### [Text block]
┄┄┄┄┄┄┄┄┄┄┄┄┄┄┄┄┄┄┄┄

We all have bad days.
Here’s another truth. Our To-Shin Do training teaches us that no one is in charge of your mood but you. No one can hurt your feelings. No one can make you mad.
I know. This conflicts with the currently popular view where everyone believes they are a victim. But an even older theory states that if you can give your power away to outside circumstances, you can choose to take it back. It takes an awareness that, at every moment in life, you are 100% responsible for your own happiness. That is your power. That is your choice. And you can choose not to give your power away to technology, situations, or other people.
One great secret to not having bad days is to not take other people’s behaviors personally. Look at most people and you will see they are stumbling through life presumably doing the best they can. They are not deliberately trying to hurt your feelings, insult you, or ignore you. They are trying to win and you somehow got in their way. They are barely aware of their own perceptions.
So, when you’re having a bad day because something has gone wrong, remember there are ways to break the cycle.

┄┄┄┄┄┄┄┄┄┄┄┄┄┄┄┄┄┄┄┄

### [Given data]

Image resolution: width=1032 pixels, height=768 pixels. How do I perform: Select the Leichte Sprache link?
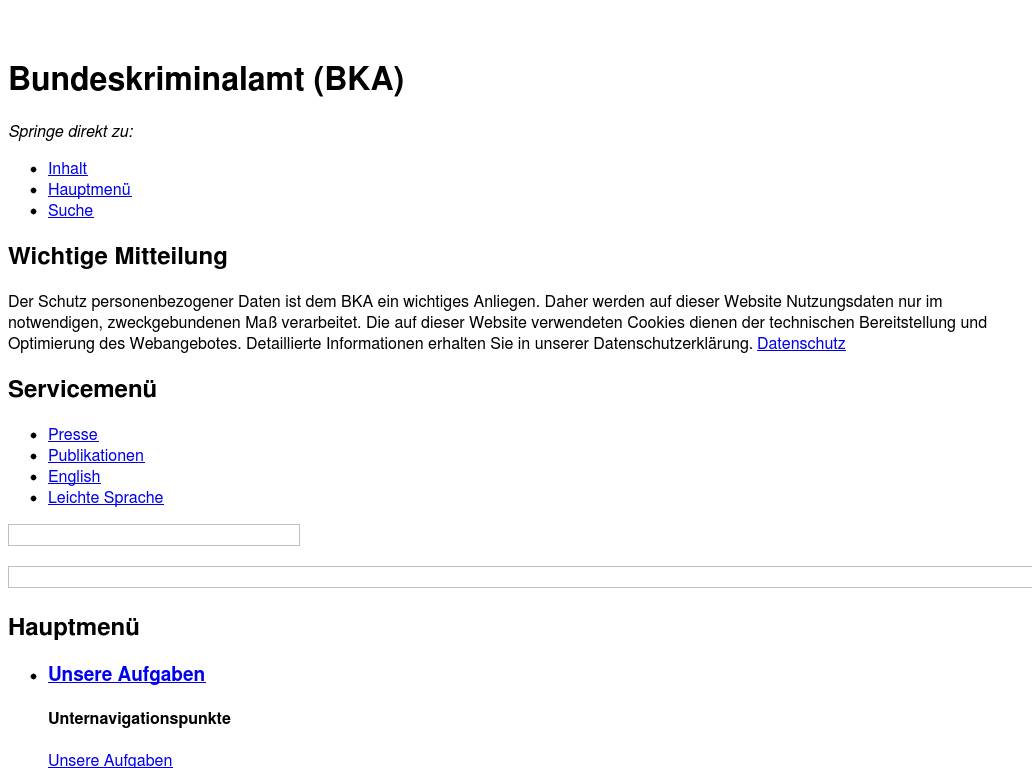(x=105, y=497)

┄┄┄┄┄┄┄┄┄┄┄┄┄┄┄┄┄┄┄┄

### [Your task]
According to the text above about bad days, what is one great secret to not having them?

### [Solution to the exercise]
Not taking other people's behaviors personally.